## Requisiti
Secondo il testo citato, quanti fortini furono costruiti sulle due sponde dello Stretto di Messina? Per favore, rispondi con una breve frase.

Le feste e le risposte che non ci sono

da | 2 Lug 2014

Il San Jachiddu è uno dei ventiquattro fortini costruiti sul finire del XIX secolo sulle due sponde dello Stretto di Messina per proteggerlo dagli attacchi non ricordo se dei francesi, degli inglesi, dei marziani… negli ultimi 6000 anni di storia europea c’è sempre stato qualcuno dai cui attacchi bisogna “proteggersi”, e dunque qualcuno da attaccare “per proteggersi”. Ma non divaghiamo. Entrati rapidamente in disuso, i fortini subirono l’abituale lento degrado; qualcuno sparì, molti andarono in rovina, due o tre furono adibiti ad altri usi. Ma uno di essi, e uno solo che io sappia, nell’ultimo quindicennio è stato protagonista di una sorte ben diversa. Fu attentamente restaurato e, da immondezzaio ed estemporaneo poligono di addestramento per apprendisti malavitosi fu trasformato in parco ecologico, quale tuttora è. Mi è già capitato di parlarne un paio di anni fa quando il parco era stato sottratto alla direzione del suo principale artefice, Mario Albano, e dei suoi collaboratori ed era, per fortuna brevemente, finito in mani maldestre e inopportune. Ci sono tornato l’1 maggio, invitato da Mario, per tenervi una presentazione di Un pianeta a tavola in occasione della Festa della primavera che ogni anno si tiene al Forte in quella data.

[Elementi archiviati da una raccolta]
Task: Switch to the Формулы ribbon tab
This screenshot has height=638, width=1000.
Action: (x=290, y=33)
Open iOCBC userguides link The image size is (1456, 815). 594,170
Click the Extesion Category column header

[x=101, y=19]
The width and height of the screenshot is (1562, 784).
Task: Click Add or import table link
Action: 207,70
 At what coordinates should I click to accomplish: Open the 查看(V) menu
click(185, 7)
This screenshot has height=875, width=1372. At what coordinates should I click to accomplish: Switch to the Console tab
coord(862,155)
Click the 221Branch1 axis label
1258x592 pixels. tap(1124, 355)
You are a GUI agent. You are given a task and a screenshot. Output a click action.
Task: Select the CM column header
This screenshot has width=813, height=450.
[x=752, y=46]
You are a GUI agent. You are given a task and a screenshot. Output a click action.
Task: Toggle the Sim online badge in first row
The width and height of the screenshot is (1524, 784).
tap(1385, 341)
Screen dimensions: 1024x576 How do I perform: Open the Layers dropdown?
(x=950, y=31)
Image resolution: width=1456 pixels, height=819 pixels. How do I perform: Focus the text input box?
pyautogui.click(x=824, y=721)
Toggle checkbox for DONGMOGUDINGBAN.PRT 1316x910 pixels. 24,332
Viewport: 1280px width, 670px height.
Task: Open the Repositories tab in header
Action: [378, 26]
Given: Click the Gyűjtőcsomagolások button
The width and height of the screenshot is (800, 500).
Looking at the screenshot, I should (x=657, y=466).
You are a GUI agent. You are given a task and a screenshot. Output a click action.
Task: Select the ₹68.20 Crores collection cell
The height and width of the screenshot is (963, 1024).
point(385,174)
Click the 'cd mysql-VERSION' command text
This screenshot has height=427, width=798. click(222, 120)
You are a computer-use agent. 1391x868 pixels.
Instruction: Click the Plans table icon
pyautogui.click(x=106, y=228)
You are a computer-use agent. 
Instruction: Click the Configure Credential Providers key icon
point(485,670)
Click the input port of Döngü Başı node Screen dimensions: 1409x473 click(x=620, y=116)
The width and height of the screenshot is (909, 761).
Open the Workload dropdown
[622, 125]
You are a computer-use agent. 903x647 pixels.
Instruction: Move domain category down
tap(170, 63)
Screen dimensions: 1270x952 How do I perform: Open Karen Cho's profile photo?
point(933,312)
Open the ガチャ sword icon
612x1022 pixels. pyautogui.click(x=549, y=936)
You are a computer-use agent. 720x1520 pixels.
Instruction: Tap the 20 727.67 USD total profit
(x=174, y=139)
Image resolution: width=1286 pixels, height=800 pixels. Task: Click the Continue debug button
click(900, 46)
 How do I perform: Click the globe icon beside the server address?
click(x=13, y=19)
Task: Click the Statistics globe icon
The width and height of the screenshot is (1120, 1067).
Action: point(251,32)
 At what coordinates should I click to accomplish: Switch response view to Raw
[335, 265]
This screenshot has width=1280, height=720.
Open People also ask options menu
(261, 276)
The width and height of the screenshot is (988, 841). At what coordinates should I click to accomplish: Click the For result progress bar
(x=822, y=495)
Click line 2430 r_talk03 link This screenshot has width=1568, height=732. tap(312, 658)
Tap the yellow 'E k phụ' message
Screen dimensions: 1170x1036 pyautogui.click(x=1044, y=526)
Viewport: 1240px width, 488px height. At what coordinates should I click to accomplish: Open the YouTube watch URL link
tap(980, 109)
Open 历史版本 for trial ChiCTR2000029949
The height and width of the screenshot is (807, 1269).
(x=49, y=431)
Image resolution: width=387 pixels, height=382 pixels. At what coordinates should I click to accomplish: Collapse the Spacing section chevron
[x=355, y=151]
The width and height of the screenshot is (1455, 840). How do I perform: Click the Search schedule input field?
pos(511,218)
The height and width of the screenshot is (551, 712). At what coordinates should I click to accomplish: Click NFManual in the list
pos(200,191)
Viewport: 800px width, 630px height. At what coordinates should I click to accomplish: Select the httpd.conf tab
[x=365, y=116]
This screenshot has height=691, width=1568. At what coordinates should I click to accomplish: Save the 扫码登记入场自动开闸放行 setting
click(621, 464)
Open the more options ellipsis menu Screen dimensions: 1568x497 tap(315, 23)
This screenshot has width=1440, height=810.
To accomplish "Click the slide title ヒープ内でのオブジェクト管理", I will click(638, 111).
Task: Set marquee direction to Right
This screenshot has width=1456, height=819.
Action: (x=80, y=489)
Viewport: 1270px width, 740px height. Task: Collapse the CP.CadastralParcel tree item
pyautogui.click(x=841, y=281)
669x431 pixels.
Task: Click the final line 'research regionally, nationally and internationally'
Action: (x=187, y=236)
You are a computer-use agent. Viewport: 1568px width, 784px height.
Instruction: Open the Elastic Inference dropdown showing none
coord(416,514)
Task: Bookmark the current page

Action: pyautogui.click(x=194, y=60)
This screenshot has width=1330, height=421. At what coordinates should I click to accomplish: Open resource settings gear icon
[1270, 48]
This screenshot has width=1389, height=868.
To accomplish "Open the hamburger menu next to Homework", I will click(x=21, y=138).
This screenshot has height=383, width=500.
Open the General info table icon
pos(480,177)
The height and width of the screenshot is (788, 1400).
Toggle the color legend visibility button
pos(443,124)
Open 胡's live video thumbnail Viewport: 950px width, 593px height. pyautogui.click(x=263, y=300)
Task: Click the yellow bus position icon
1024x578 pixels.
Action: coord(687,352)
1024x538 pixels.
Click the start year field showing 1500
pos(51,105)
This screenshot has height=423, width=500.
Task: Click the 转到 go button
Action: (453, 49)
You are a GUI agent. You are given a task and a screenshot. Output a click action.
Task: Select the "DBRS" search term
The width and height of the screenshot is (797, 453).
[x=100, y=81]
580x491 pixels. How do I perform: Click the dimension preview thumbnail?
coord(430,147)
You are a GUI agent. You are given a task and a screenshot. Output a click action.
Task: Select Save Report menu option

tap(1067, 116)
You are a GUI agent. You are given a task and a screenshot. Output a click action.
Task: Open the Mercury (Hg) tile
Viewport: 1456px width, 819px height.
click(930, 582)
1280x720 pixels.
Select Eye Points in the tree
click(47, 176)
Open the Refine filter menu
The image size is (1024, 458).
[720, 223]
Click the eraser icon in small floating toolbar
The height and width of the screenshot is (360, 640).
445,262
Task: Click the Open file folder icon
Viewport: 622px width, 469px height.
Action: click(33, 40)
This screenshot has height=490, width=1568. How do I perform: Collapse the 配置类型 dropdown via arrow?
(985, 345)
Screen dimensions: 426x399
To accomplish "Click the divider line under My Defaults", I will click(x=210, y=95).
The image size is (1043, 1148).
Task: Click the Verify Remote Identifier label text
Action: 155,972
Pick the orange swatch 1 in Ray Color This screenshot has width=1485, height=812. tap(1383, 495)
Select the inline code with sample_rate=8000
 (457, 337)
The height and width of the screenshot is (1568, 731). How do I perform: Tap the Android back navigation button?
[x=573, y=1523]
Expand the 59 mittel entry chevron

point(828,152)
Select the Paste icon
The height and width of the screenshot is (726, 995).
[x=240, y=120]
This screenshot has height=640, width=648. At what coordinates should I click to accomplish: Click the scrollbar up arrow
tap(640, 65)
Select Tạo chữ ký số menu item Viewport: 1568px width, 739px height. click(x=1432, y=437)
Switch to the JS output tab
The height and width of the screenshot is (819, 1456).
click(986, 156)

## Risposta al problema
Ne furono costruiti ventiquattro.